Thursday, May 03, 2007

Of Accuracy, Fairness, and Precision

In the sea of information of the Internet we see ourselves as an island of accuracy, fairness, and precision that is always present. Ynet is committed to uphold the rules of ethics of the Israeli Journalism Council and the Israeli Association of Journalists - no less than to the rules of speed and flexibility on the Internet.

No, this is not a description of Mishmar, but rather a self-description of Ynet News, which according to their website, is

based at the headquarters of Ynet in Tel Aviv, Israel... we develop our daily updates and features from the quality reporting and writing at Ynet and the best items from “Yedioth Ahronoth” and other publications from our parent company, Yedioth Group, Israel’s leading newspaper, book and magazine publisher.

I link to an article discussing an editorial which has appeared in the Israeli Yated, according to Ynet. While I think that discussion of the Yated editorial is a fair and important topic in of itself, I can not help but being turned off by the blatant anti-charedi stereotyping which appears in the "island of fairness", which in my opinion, renders the news source in question unprofessional .

For the record, if Ynet quotes the Israeli Yated editorial accurately and in context, I certainly do not agree with that editorial line, which I think goes beyond a strictly charedi point of view(my assumption being that there are varying degrees of acceptance of and sensitivity to secular Israeli's accomplishment in the charedi world).

What bothers me, for example, is the photo with the caption " Haredim Ungrateful", which appears on the upper left of the Ynet editorial.
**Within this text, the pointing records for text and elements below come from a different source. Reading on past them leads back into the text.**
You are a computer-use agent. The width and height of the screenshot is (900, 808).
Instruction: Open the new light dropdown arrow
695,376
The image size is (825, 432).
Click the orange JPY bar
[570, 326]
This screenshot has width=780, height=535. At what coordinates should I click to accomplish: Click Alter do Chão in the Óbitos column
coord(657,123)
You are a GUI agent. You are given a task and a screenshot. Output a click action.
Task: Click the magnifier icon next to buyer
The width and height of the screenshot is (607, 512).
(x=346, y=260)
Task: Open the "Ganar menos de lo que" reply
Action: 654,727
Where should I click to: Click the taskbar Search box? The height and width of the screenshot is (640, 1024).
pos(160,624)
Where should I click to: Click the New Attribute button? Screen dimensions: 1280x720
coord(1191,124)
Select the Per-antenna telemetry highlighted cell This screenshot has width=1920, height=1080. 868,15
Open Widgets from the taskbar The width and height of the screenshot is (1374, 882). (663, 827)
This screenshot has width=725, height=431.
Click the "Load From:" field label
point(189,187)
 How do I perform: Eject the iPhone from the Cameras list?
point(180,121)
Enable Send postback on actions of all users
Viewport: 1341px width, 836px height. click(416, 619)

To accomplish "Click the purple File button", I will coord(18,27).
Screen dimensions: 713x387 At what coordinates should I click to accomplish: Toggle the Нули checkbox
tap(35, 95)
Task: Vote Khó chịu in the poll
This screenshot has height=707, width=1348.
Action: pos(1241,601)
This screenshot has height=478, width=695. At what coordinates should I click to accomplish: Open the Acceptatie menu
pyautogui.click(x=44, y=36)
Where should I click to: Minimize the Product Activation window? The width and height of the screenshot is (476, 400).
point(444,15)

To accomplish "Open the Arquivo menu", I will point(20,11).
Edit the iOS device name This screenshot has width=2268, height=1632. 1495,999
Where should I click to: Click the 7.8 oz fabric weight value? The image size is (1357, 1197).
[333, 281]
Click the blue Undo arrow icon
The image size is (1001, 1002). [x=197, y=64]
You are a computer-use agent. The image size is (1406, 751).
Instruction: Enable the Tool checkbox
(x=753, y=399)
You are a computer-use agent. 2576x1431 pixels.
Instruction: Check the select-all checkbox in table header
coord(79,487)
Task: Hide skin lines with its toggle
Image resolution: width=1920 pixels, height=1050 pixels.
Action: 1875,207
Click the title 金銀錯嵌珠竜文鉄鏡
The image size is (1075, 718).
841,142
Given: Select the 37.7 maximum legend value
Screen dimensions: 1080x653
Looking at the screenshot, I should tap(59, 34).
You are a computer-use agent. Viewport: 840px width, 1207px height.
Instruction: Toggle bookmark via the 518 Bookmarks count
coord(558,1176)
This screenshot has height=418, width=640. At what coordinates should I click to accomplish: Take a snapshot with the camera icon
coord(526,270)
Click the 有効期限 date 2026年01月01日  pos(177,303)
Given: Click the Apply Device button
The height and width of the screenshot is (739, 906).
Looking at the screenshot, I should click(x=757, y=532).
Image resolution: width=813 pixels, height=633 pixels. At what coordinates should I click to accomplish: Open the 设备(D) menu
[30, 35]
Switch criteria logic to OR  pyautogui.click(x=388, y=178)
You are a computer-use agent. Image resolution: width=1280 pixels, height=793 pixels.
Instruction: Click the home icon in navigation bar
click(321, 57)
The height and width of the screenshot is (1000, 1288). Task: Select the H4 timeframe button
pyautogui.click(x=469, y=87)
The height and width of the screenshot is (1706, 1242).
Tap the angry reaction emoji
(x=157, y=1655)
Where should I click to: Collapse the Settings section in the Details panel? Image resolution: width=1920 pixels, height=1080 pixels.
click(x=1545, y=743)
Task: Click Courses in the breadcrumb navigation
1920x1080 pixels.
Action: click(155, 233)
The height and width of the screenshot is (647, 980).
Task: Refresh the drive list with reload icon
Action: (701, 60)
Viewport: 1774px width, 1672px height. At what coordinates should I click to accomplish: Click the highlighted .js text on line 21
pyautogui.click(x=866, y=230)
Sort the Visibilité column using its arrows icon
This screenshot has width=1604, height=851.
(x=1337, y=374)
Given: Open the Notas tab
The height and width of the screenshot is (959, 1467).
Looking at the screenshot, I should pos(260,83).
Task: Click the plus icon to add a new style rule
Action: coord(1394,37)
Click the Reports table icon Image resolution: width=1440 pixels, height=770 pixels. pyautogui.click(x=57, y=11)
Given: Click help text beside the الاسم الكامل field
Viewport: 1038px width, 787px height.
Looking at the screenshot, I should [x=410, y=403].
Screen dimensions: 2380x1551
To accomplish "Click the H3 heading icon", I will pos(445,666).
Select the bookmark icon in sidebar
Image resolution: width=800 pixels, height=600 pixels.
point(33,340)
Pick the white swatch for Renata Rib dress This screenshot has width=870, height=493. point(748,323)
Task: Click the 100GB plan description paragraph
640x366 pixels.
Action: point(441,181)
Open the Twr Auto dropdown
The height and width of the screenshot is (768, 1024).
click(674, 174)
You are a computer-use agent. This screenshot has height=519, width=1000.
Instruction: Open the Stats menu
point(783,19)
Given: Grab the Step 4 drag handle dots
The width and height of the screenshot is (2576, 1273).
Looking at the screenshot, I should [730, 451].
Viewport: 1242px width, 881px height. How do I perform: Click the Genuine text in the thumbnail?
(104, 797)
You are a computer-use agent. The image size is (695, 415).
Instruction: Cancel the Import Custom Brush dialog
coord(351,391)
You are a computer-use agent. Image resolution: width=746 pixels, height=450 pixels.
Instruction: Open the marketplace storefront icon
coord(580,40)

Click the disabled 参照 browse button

According to the Society of Professional Journalists, journalists should

make certain that headlines, news teases and promotional material, photos, video, audio, graphics, sound bites and quotations do not misrepresent. They should not oversimplify or highlight incidents out of context.

Of course, all writers, including this one have biases which may slant their writing and analysis. For that reason, advocacy journalists declare their biases upfront, and argue that they are better than mainstream media, whose biases may be more subtle and implicit.

Now considering that some consider the New York Times to have anti-Israel or other biases, what would be the equivalent of the Ynet photo and caption in the New York Times ? Sure, some, or even a number of charedim may support the Yated's views in varying degrees, but saying that a group as a whole, is "ungrateful" and attaching a graphic image to it, is taking sides in a complex situation resulting from a decades-long kulturkampf, can easily lead to ill feelings in the splintered Israeli society, and additionally as mentioned above, is unprofessional stereotyping. After all, we know who(or what) haredim are, so why the picture next to an editorial? I find it hard to imagine the New York Times or any major American media outlet doing the precise equivalent about Jews, Charedim, or about Israel. I realize that this is a broad statement, so I welcome comparisons in support or in disagreement with my contention.

I would think that the biases of the NYT and other mainstream media would appear to be more subtle, and in that way, the newpapers would have therefore not committed such egregious stereotyping. Yet some might feel that any issues in the other media are a worse example of bias, precisely because the slant is more subtle and it appears more professional than the Ynet example.

Back to Ynet, this post is based on my impressions which I have had for some time, and is obviously, not an exhaustive study. As above, if someone wants to cite examples from Ynet, supporting or disagreeing with my view, I welcome that as well.